(Dati di puntamento su screenshot e documenti)
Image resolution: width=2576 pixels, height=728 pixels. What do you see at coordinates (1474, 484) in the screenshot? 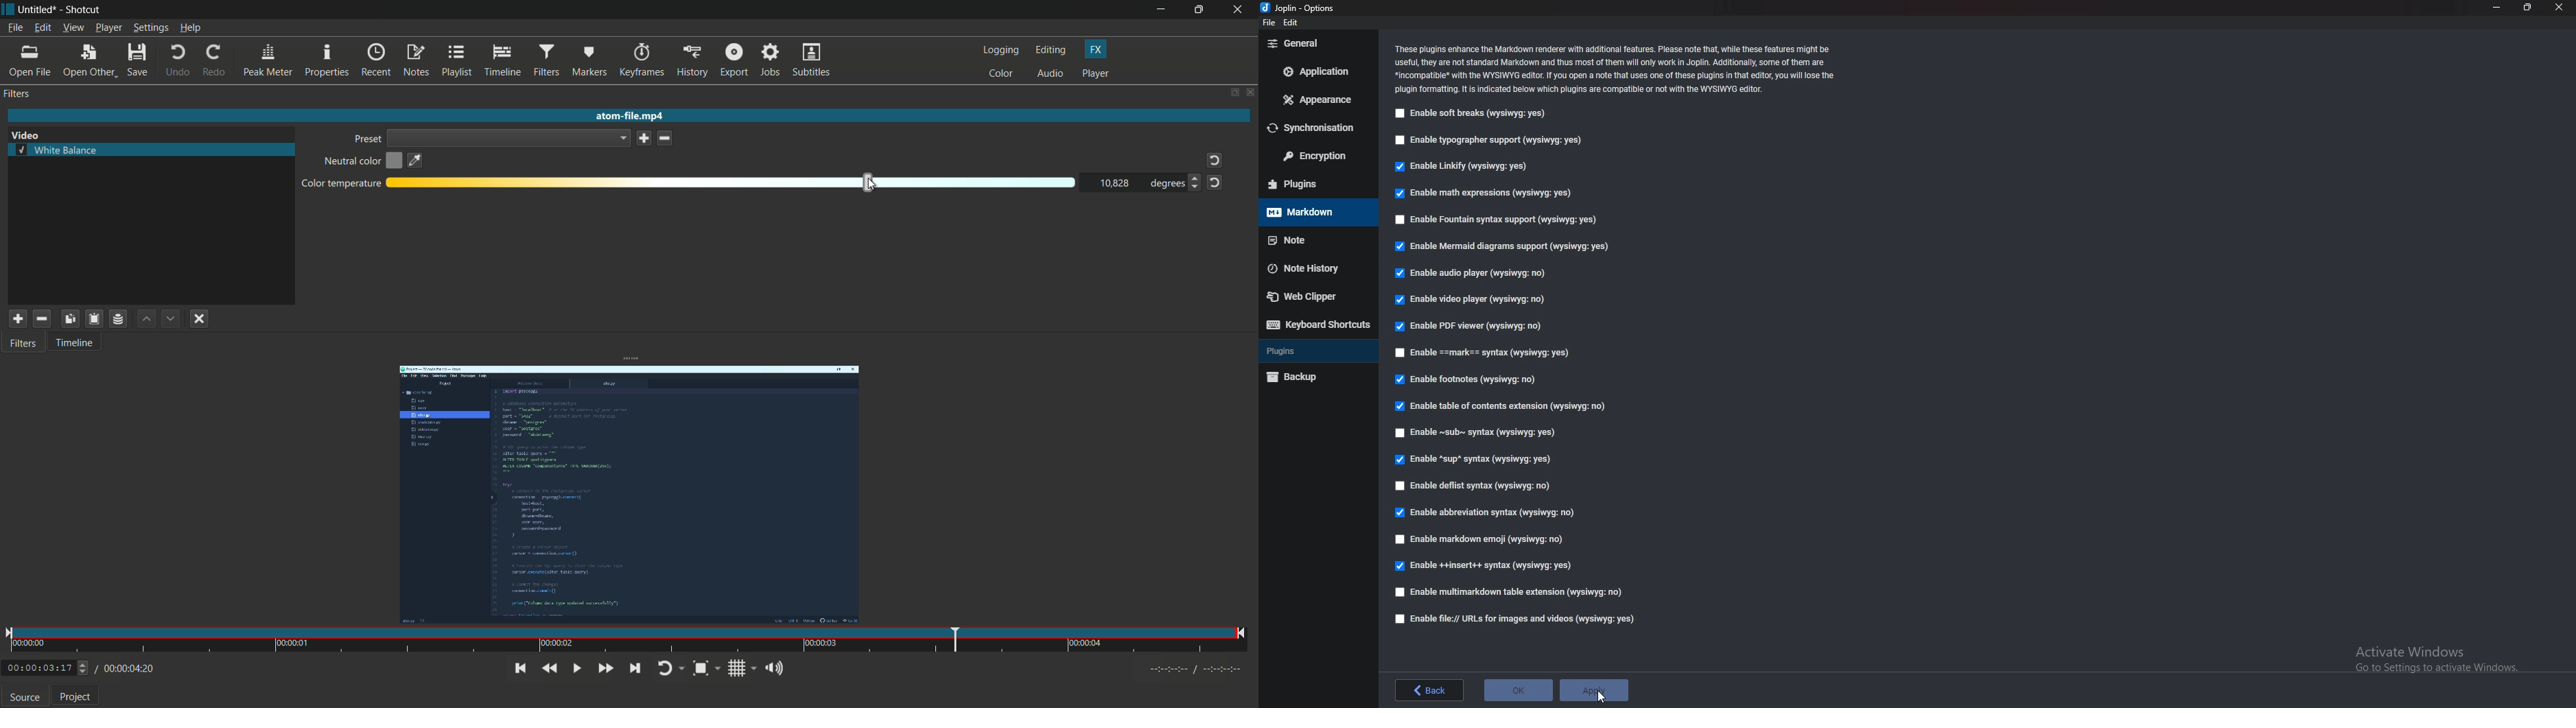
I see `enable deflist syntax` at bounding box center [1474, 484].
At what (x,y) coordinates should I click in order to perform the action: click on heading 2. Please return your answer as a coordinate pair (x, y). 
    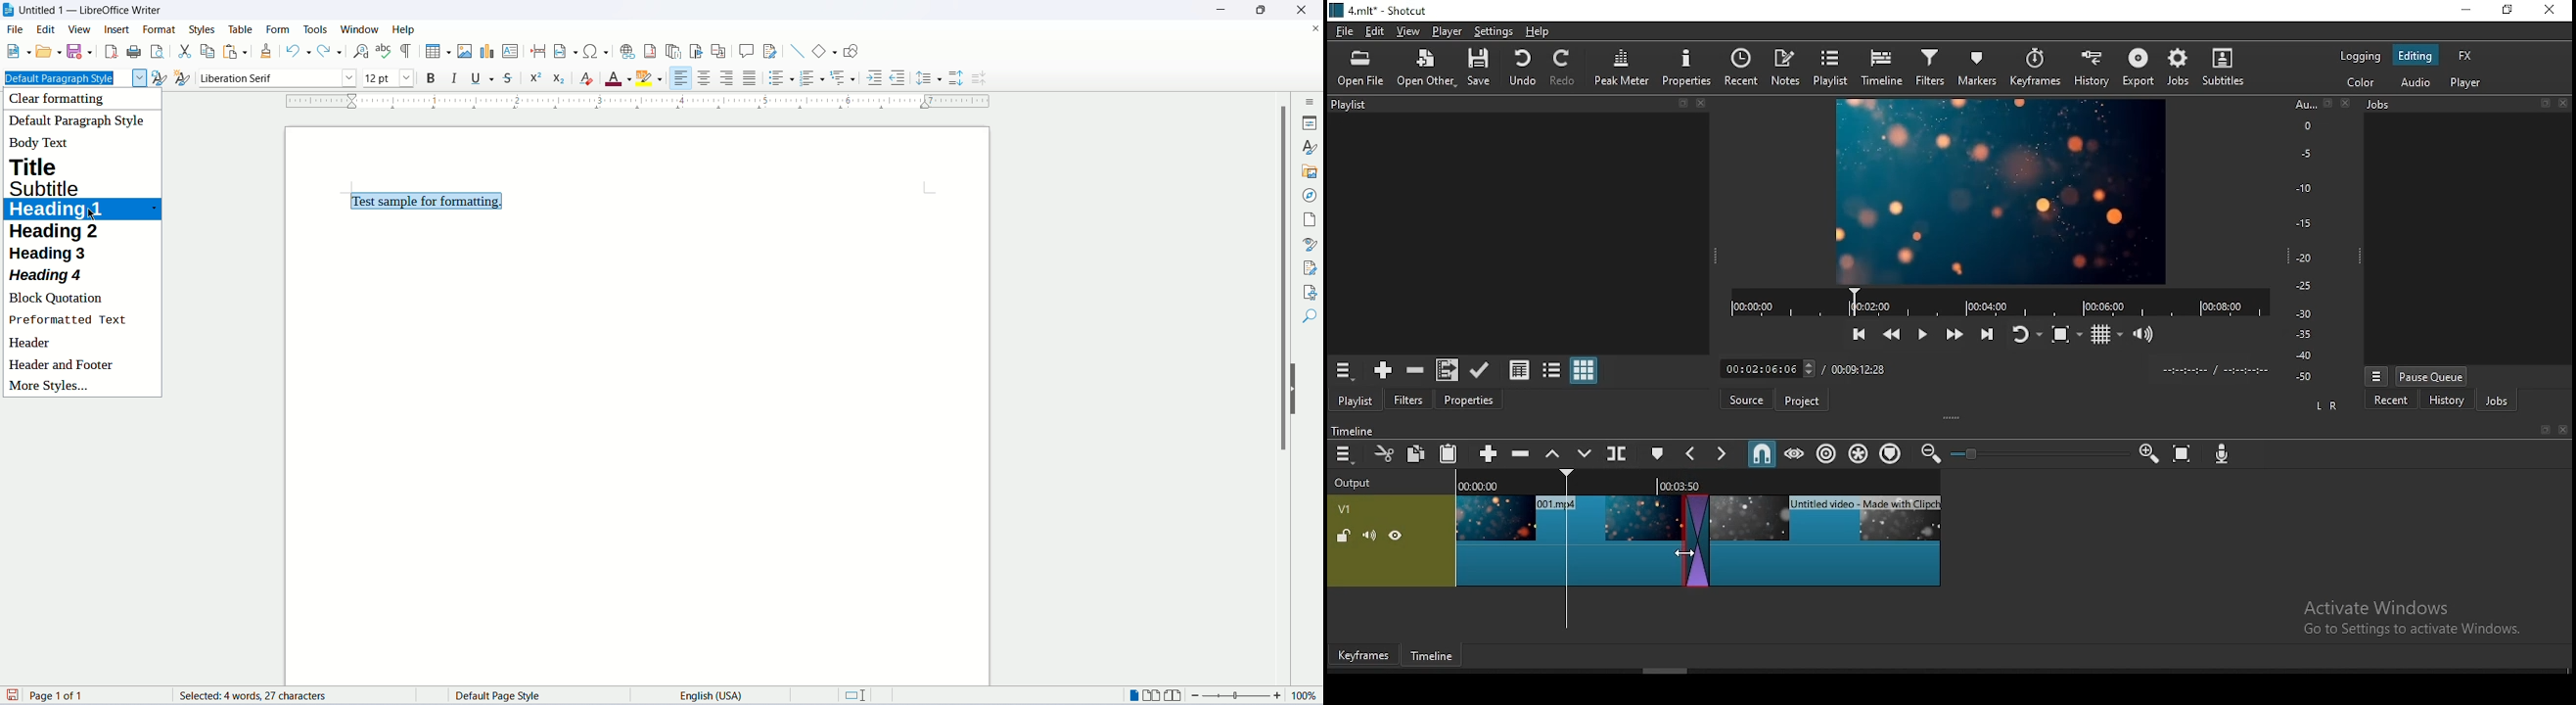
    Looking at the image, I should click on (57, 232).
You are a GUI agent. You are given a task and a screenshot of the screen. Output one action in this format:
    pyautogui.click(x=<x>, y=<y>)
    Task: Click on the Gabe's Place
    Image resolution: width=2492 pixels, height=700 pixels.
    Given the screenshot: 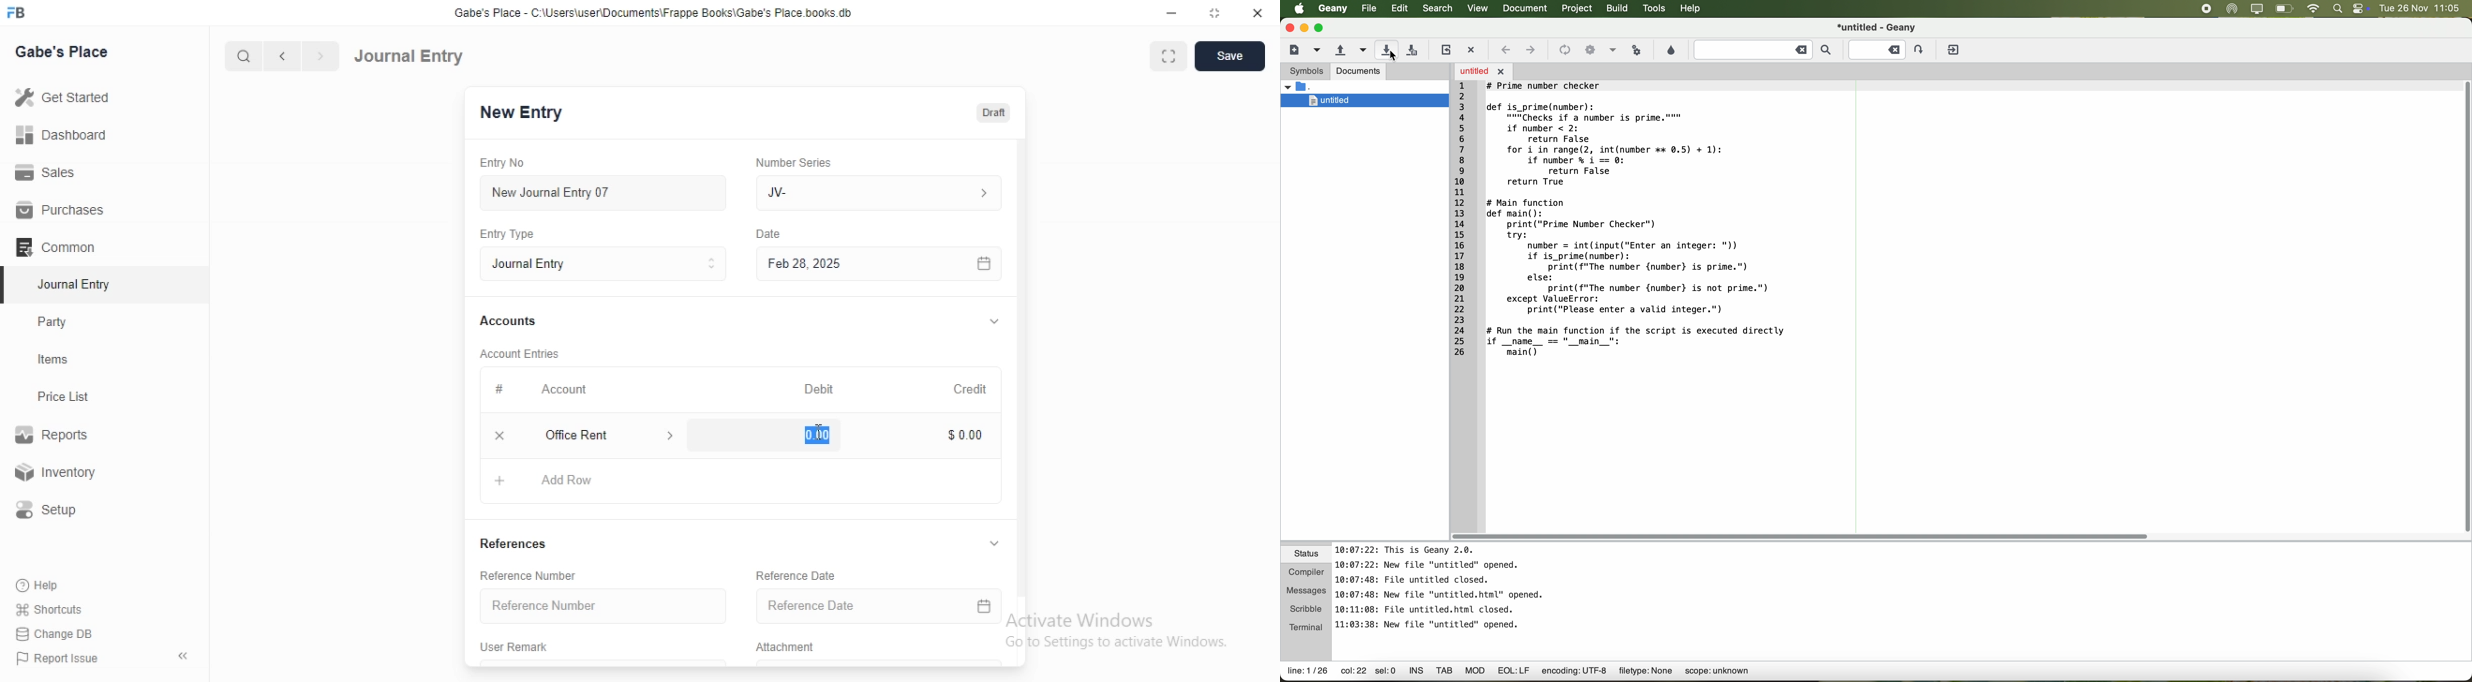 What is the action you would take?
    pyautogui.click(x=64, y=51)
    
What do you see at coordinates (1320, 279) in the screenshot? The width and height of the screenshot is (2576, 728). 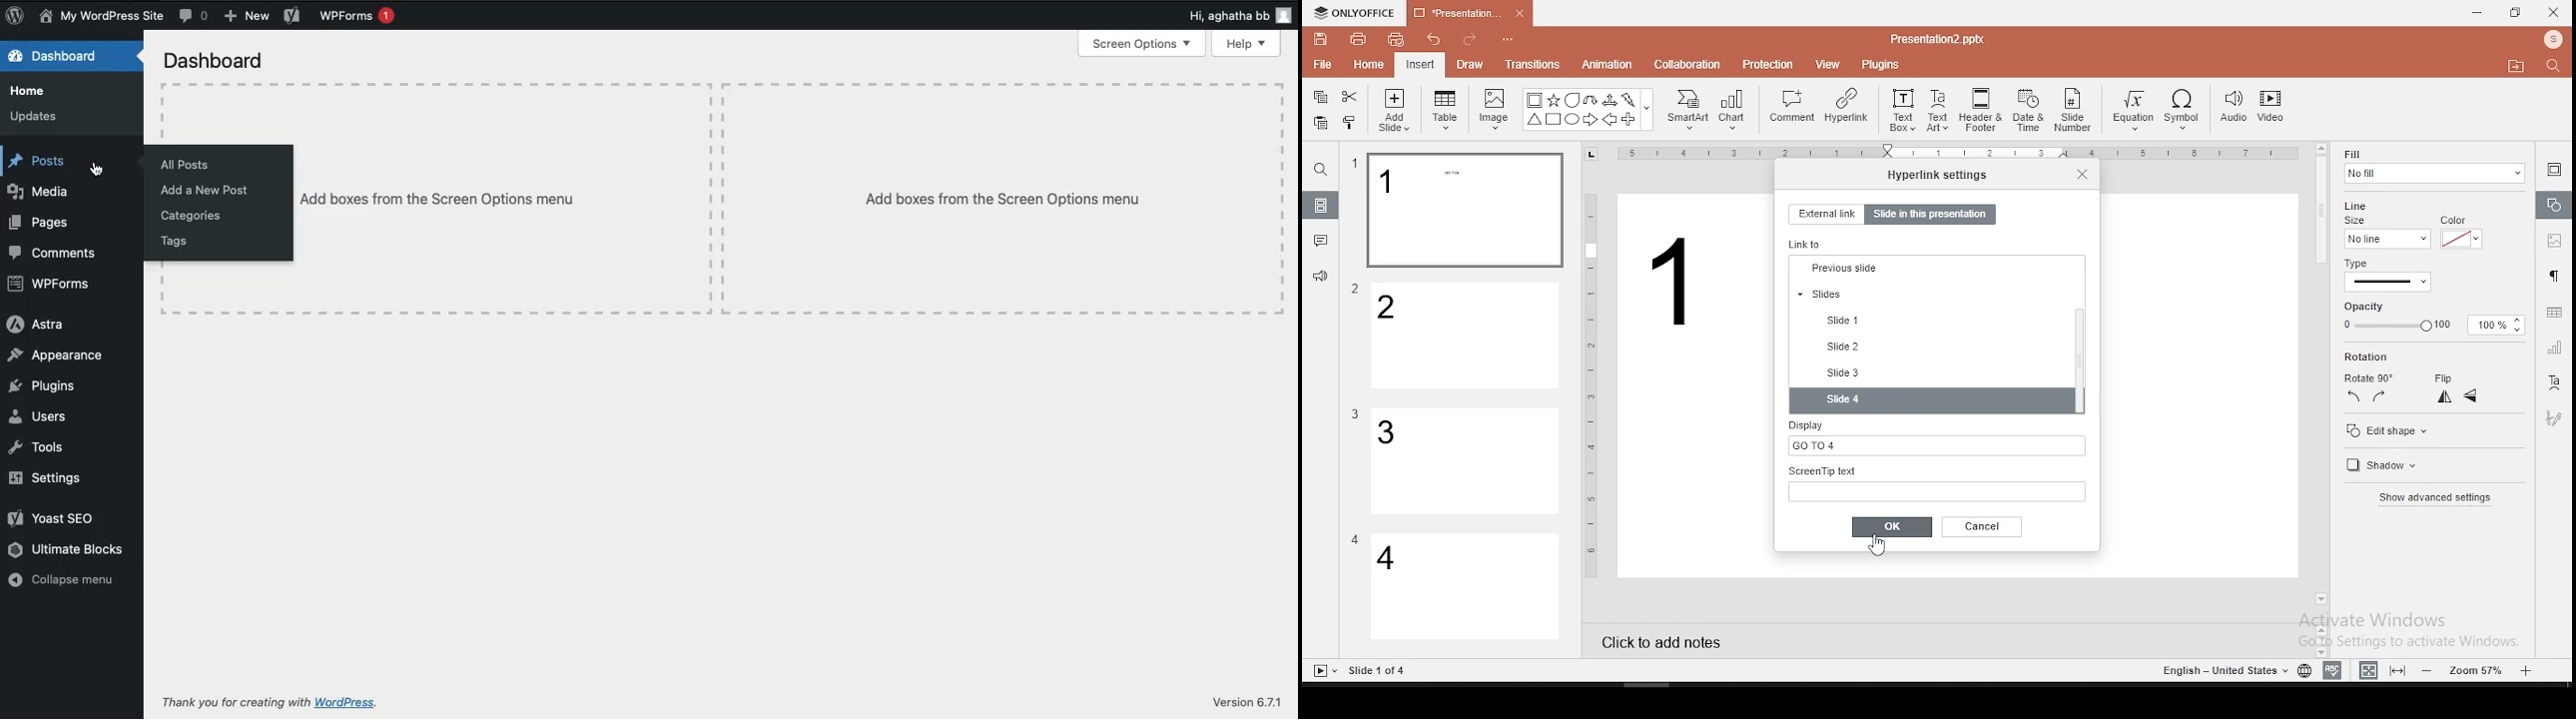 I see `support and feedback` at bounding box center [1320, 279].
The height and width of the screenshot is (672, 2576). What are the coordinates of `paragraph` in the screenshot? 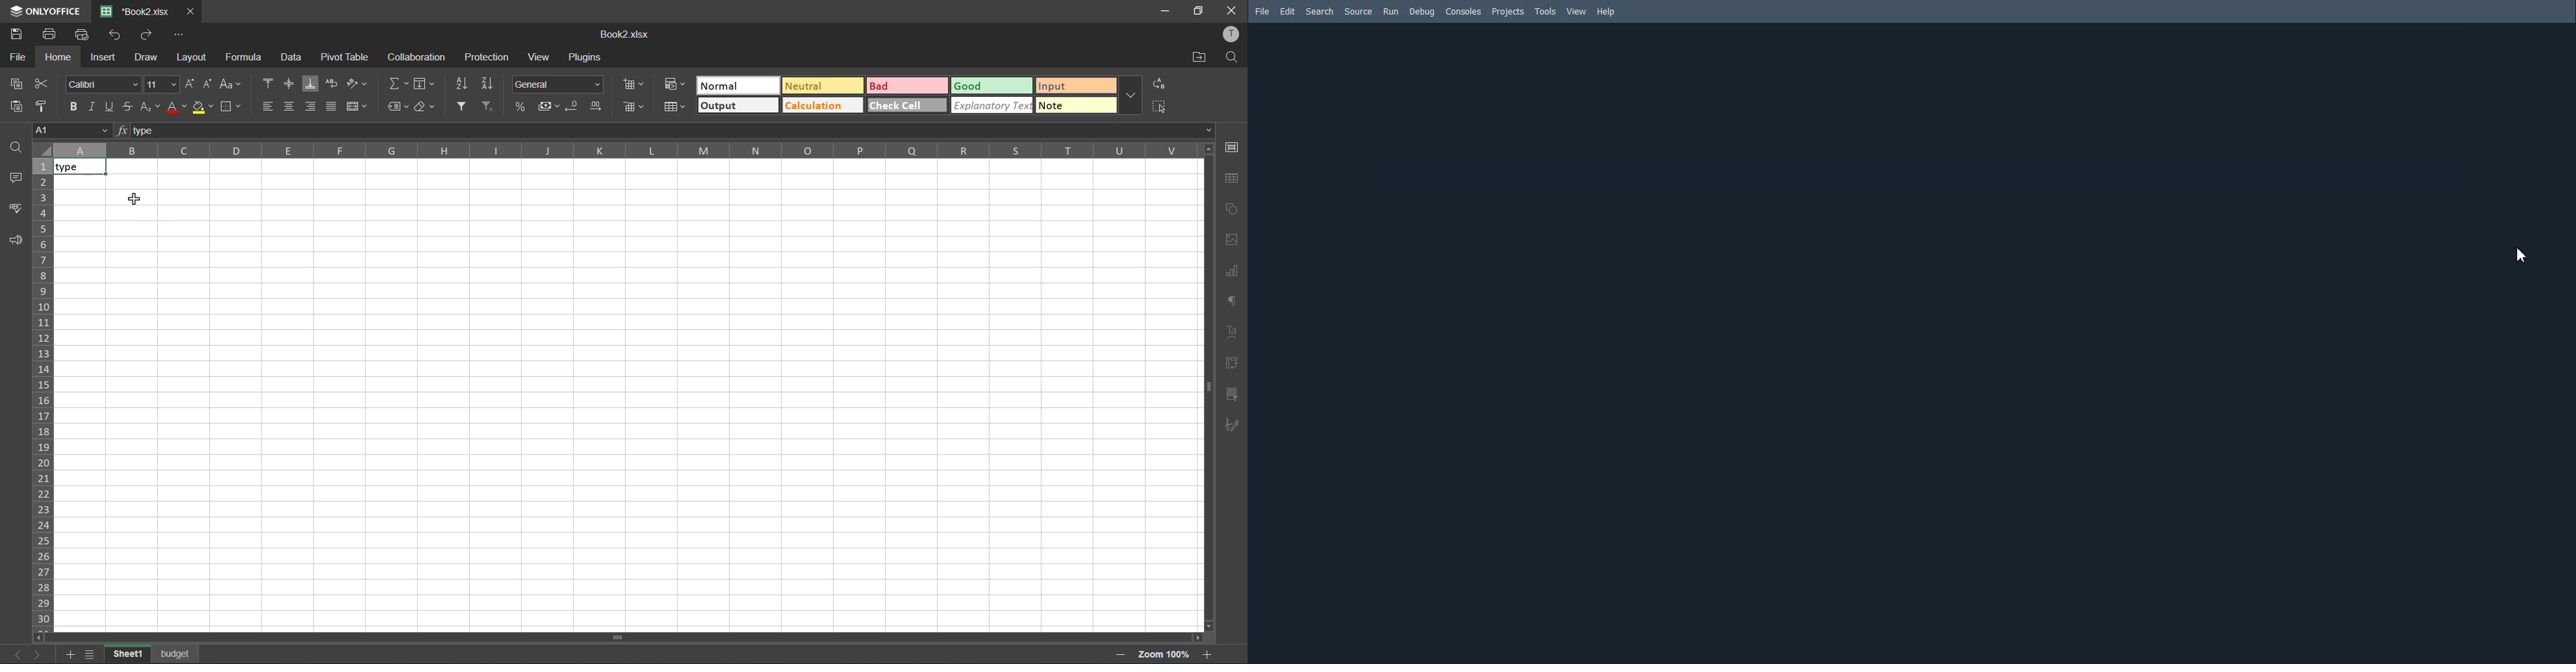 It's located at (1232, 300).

**Istruzione:** Ricopia fedelmente le righe partendo dalla prima e fermandoti dopo quella che contiene "Looking at the", compresa. Nella risposta lascia fuori le immagini.

**Risposta:**
Image resolution: width=2576 pixels, height=728 pixels. What do you see at coordinates (1474, 484) in the screenshot? 
I see `enable deflist syntax` at bounding box center [1474, 484].
At what (x,y) coordinates should I click in order to perform the action: click on heading 2. Please return your answer as a coordinate pair (x, y). 
    Looking at the image, I should click on (57, 232).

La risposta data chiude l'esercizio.